Tout le monde (dans les forces de sécurité) en a un
De par leur capacité à localiser les méchants et leurs complices et à identifier leur position précise, les technologies d’intercepteurs d’IMSI sont très populaires au sein des forces de sécurité dans le monde, même celles associées à des régimes d’oppression. Au fil des avancées technologiques, cette technologie est devenue plus compacte et plus portative. Là où il fallait auparavant une camionnette avec une grande antenne sur le toit, aujourd’hui, une simple valise suffit. La technologie a également pris son envol aux États-Unis : les autorités ont en effet placé des intercepteurs sur des avions et des drones et ont pu recueillir des données au-dessus de zones urbaines.
Bien que l’on pense que l’utilisation des intercepteurs d’IMSI soit très répandue, quasiment personne n’aborde les détails. Grâce à l’utilisation agressive des contrats de confidentialité entre Harris – fabriquant des dispositifs Stingray si populaires – et ses clients, il est quasiment impossible d’obtenir des estimations précises sur les pays où Harris a commercialisé ses produits, sur le nombre d’appareils en circulation ou le nom des agences qui les utilisent.
La surveillance serait-elle devenue plus abordable pour les bons comme les méchants ?
Les bons comme les méchants peuvent accéder aux dernières technologies d’IMSI et les coûts sont en chute libre. Officiellement, un dispositif professionnel entièrement fonctionnel peut coûter jusqu’à 100 000 euros.

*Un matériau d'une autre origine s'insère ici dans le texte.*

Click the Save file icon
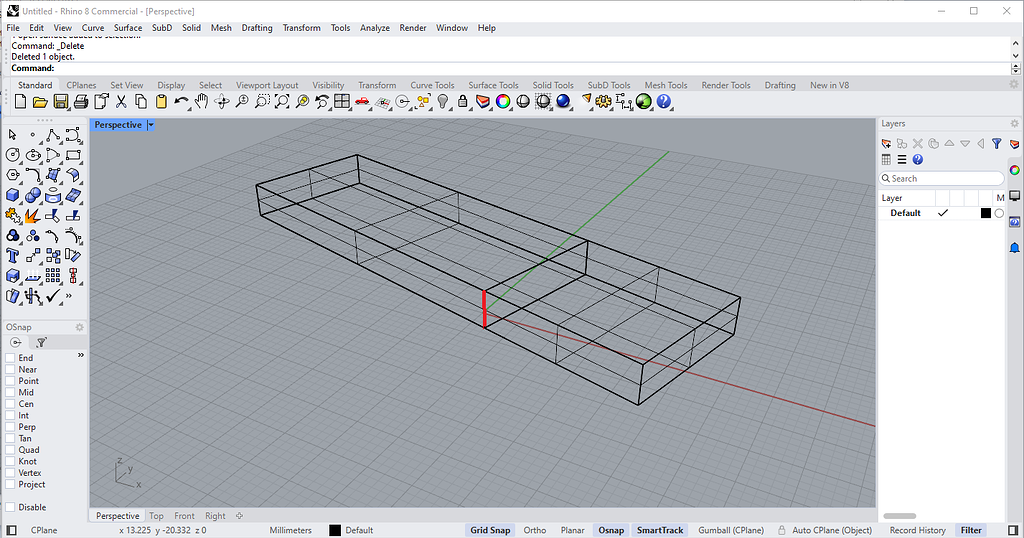 point(61,102)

Pour les appareils fabriqués de manière artisanale en revanche, le coût d’un appareil de base ne serait que de 1 200 €. Les instructions de construction de certains appareils ont même été publiées sur Github. De plus, il existe des vidéos YouTube qui expliquent comment fabriquer votre propre appareil de recueil d’IMSI passif pour moins de 10 €.
Mais du point de vue légal, faire fonctionner l’appareil est une autre paire de manches. De manière générale, pour utiliser un appareil entièrement fonctionnel, il faut l’autorisation des autorités car il interfère potentiellement avec les réseaux de transmission téléphoniques. Est-il légal de recueillir passivement et de conserver des numéros IMSI ? Mais concrètement combien de pirates s’embêtent à demander l’autorisation aux autorités ?
Pas de barrage aux IMSI pour le moment
Détecter les intercepteurs d’IMSI est difficile, mais pas impossible. La plupart des technologies de détection tentent d’identifier les anomalies ou les antennes de communication qui changent régulièrement de réseau. Il existe même des détecteurs artisanaux que vous pouvez construire et des applications que l’on peut installer sur un téléphone Android, mais ils sont encore en cours de perfectionnement. Alors en attendant, si vous pensez avoir une conversation sympathique et privée au téléphone, n’y pensez plus.